Injection drug users are often denied Hepatitis C treatment due to concerns about adherence.
This occurs despite limited data about the impact of such common issues as psychiatric illness and intercurrent drug use.
Dr Diana Sylvestre and colleagues defined the impact of these and other potential adherence barriers in a real-world sample of recovering drug users.
The team conducted a prospective observational study of 71 methadone-maintained patients.
The patients who received interferon and ribavirin combination therapy in a community-based clinic with expertise in treating addictive disorders.
Adherence measures were conducted with monthly interview, medication counts, and urine toxicology testing.
|The researchers found that 68% were adherent|
|European Journal of Gastroenterology & Hepatology|
The researchers found that 68% were adherent.
The team noted that adherent patients were significantly more likely to achieve a sustained virologic response, occurring in 42% vs 4% in nonadherent patients.
Patients with and without a prior psychiatric history were similarly adherent.
The researchers observed that the initiation of new psychiatric medications during Hepatitis C treatment was associated with improved adherence overall.
The team found that initiation of psychiatric medications during Hepatitis C treatment was also associated with improved adherence in those without a preexisting psychiatric diagnosis.
Trends toward reduced adherence in patients without a period of abstinence was seen before initiating Hepatitis C treatment, and in those abstinent for at least 1 month.

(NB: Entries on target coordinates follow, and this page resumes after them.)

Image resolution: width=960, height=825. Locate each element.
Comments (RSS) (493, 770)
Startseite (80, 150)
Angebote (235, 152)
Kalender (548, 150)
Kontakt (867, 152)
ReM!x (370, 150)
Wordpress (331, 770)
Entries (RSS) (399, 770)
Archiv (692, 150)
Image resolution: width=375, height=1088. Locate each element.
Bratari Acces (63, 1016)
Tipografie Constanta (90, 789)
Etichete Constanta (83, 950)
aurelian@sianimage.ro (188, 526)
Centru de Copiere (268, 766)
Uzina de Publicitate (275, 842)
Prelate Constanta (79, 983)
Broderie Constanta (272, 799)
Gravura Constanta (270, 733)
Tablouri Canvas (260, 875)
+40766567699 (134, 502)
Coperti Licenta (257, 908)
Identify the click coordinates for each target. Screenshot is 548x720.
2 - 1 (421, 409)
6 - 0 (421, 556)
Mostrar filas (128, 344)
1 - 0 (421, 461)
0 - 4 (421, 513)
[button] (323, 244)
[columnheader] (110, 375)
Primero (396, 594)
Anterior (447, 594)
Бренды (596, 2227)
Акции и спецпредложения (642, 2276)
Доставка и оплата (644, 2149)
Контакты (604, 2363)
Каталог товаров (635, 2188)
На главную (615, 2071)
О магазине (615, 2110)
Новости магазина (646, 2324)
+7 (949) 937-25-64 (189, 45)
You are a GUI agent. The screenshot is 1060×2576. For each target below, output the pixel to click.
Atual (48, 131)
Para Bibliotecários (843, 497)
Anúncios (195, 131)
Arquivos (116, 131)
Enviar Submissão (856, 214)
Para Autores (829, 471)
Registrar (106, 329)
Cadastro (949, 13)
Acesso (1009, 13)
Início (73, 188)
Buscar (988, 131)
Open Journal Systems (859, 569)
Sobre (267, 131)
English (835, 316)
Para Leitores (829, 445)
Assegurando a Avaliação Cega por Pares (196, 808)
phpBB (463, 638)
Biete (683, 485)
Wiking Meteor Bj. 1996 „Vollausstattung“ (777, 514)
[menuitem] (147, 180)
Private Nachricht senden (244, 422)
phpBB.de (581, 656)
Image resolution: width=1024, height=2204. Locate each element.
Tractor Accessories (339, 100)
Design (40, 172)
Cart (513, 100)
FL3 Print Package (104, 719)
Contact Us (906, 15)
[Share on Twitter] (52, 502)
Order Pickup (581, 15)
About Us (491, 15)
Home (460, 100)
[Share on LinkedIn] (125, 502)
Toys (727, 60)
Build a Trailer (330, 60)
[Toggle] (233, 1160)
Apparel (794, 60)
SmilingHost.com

The team noted that occasional drug users were similarly adherent to those who were completely abstinent.
Patients who relapsed to regular drug use showed a significantly lower level of adherence.
Dr Sylvestre‘s team concludes, "The majority of methadone-maintained drug users can adhere to Hepatitis C treatment, even those with psychiatric illness and relatively limited pretreatment drug abstinence.
"Lack of pre-Hepatitis C treatment drug abstinence and regular drug use during Hepatitis C treatment may be relative barriers to medication adherence, but the initiation of psychiatric medications during Hepatitis C treatment may be a helpful intervention."
"This report provides further evidence for an individualized approach to Hepatitis C treatment that does not categorically exclude patients with potential barriers such as mental illness and limited drug abstinence."